Within the 20 ms period:

• A 1 ms pulse (5% duty cycle) moves the servo to 0°.
• A 2 ms pulse (10% duty cycle) moves the servo to 180°.
• Intermediate positions are achieved by varying the pulse width proportionally between 1 ms and 2 ms.

2. Breaking Down the Formula

a. angle / 180

• This part normalizes the given angle (0° to 180°) into a proportional value between 0 and 1.
  • For example:
    • angle = 0° → 0 / 180 = 0
    • angle = 90° → 90 / 180 = 0.5
    • angle = 180° → 180 / 180 = 1

b. * 102

• The ESP32’s PWM output uses a range of duty cycles corresponding to the servo’s pulse width.
• For a 50 Hz frequency:
  • A 1 ms pulse corresponds to approximately 26/1024 duty cycle.
  • A 2 ms pulse corresponds to approximately 128/1024 duty cycle.
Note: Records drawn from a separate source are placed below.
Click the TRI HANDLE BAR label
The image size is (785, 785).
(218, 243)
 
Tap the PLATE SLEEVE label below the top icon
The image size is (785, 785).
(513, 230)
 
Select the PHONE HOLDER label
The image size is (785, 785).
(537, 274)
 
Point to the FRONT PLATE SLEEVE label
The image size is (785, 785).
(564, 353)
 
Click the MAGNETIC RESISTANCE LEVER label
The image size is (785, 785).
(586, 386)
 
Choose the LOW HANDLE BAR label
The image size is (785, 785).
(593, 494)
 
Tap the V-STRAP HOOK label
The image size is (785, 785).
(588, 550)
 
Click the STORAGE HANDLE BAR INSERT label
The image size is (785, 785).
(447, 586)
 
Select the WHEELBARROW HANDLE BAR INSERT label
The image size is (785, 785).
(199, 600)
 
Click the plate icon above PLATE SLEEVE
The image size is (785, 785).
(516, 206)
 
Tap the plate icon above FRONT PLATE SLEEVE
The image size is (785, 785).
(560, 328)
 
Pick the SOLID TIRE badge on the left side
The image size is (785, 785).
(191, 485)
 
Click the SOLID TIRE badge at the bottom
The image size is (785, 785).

Thus, the full range of duty cycles for the servo (from 0° to 180°) spans 102 steps (128 - 26 = 102).

• angle / 180 * 102 scales the normalized angle (0 to 1) to the servo’s duty cycle range (0 to 102).
  • Example:
    • angle = 0° → 0 * 102 = 0
    • angle = 90° → 0.5 * 102 = 51
    • angle = 180° → 1 * 102 = 102

c. + 26

• This offsets the calculated duty cycle to start at 26, ensuring the minimum pulse width corresponds to 1 ms (0° position).
  • Example:
    • angle = 0° → 0 + 26 = 26
    • angle = 90° → 51 + 26 = 77
    • angle = 180° → 102 + 26 = 128

d. int()

• Since the PWM duty cycle needs to be an integer, the int() function ensures the result is rounded down to the nearest whole number.
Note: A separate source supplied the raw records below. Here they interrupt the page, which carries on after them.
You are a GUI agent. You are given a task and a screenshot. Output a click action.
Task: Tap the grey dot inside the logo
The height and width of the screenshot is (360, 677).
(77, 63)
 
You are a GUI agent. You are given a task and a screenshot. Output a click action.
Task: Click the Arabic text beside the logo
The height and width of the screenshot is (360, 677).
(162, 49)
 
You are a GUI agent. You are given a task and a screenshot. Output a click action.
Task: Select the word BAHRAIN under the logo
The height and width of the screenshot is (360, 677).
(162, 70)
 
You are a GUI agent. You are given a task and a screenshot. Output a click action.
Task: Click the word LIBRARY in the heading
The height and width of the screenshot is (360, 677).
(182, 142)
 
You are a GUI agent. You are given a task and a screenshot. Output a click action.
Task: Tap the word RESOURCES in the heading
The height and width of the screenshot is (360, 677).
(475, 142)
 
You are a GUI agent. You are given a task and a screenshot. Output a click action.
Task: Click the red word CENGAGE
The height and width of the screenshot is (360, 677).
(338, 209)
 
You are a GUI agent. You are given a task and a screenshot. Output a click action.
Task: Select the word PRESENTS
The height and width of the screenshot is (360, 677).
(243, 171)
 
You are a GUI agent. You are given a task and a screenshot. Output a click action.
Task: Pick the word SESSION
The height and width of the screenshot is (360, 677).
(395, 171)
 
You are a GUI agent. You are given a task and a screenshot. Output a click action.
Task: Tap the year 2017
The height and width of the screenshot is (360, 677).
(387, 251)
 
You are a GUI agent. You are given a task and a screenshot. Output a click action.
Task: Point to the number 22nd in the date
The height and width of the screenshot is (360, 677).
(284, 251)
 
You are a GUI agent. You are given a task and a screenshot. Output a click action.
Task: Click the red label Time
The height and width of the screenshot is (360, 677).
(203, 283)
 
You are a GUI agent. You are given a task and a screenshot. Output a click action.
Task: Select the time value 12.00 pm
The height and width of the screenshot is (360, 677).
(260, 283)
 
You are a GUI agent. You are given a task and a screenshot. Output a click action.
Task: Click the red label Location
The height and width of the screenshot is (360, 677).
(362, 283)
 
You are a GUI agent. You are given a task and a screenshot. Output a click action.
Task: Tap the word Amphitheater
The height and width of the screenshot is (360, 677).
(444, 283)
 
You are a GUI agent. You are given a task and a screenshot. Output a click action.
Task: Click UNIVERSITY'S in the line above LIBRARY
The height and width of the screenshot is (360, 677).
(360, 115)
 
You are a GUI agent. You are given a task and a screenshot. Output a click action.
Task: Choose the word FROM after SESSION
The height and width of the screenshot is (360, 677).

3. Final Range of Duty Cycles

• For angle = 0°: duty = 26 → Corresponds to a 1 ms pulse.
• For angle = 180°: duty = 128 → Corresponds to a 2 ms pulse.
• For intermediate angles, the formula linearly interpolates the duty cycle.

4. Why This Formula is Important

This formula ensures smooth and accurate control of the servo motor by mapping the input angle (0–180°) to the appropriate PWM duty cycle. It’s tailored for:

1. A 50 Hz PWM frequency.
2. Standard servo pulse widths of 1–2 ms.
3. The ESP32’s duty cycle resolution.

Optimizing ESP32 Servo Motor Smooth Movement

• Use smaller steps and shorter delays for finer control.
• Ensure a stable power supply to avoid performance issues.
• For multi-servo setups, consider the PCA9685 driver module for extended PWM control.

Applications of ESP32 Servo Motor Smooth Movement

1. Robotic arms for precise joint movement.
2. Pan-tilt camera mounts for smooth tracking.
3. Animatronic displays with lifelike motion.

Conclusion

Achieving ESP32 Servo Motor Smooth Movement is crucial for creating professional and reliable robotic systems. By leveraging the ESP32’s PWM capabilities, you can implement smooth and seamless servo control in your projects. From animatronics to advanced robotics, mastering this skill will unlock endless possibilities for innovation.

The combination of accurate PWM signals, stable power supply, and optimized coding practices ensures superior performance. With the techniques covered in this guide, you’re ready to bring your servo-driven projects to life with precision and grace.